■ EXTRACT PROVIDED:
******************************
Jessa Duggar Seewald, one of the “19 Kids and Counting” herd, has announced she is expecting a baby on her first wedding anniversary. What took so long?

Josh Gordon has admitted his season long suspension, following probation, was from drinking alcohol on the Browns’ private plane in January. And CB Joe Haden said “Nobody was aware that he couldn’t drink.” Uh, except Gordon.

 

From Alex Kaseberg  “A German study claims watching too much Internet porn can cause short-term memory loss. I don’t believe it, besides, what do those Swedes know anyway?”

Fight on!

April 1, 2015

USC AD Pat Haden tweeted today he will skip the College Football Playoff meeting this week in Indianapolis. “I am the proud father of a gay son In his honor, I will not be attending the FP committee meeting in Indy this week.” Impressive work by Indiana, who knew you could give USC the moral high ground?
******************************
Records from a collection
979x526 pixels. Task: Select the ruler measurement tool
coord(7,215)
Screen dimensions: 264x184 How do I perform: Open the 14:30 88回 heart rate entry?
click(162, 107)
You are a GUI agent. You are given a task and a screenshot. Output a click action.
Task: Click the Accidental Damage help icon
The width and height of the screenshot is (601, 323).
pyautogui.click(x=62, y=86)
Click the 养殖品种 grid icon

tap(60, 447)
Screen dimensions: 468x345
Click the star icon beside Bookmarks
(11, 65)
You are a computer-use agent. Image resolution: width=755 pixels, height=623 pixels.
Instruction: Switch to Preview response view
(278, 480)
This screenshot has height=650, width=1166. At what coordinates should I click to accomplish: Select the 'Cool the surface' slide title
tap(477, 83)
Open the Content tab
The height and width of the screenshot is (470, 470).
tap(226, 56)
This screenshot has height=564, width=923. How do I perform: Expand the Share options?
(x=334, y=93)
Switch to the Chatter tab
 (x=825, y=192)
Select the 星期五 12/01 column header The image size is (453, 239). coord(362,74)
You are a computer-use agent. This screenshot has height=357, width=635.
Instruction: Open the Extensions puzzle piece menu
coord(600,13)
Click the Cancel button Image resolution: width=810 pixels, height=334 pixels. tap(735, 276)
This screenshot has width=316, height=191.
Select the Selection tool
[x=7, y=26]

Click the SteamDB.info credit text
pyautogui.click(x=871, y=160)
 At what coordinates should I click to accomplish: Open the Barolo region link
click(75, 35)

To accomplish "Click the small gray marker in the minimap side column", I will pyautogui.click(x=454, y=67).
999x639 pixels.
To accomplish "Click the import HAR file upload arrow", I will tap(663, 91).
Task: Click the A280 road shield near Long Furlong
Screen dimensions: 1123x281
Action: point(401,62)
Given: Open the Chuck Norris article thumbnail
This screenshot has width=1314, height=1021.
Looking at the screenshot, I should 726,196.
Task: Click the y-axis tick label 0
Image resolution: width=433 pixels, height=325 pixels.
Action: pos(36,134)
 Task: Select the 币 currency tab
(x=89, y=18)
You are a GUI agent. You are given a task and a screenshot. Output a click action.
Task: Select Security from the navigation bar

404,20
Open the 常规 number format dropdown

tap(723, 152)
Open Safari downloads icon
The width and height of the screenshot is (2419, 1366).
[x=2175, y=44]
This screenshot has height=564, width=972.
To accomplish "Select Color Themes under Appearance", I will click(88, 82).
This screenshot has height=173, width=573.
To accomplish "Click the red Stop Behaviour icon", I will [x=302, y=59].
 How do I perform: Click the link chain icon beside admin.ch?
******************************
■ PROBLEM DETAILS: Condense the paragraph of the humor column above that begins "USC AD Pat Haden tweeted today" into two or three short sentences, keeping its main facts.

■ RESPONSE BELOW: USC athletic director Pat Haden tweeted that he would skip this week's College Football Playoff committee meeting in Indianapolis. He said he was doing so in honor of his gay son. The writer quips that Indiana managed to hand USC the moral high ground.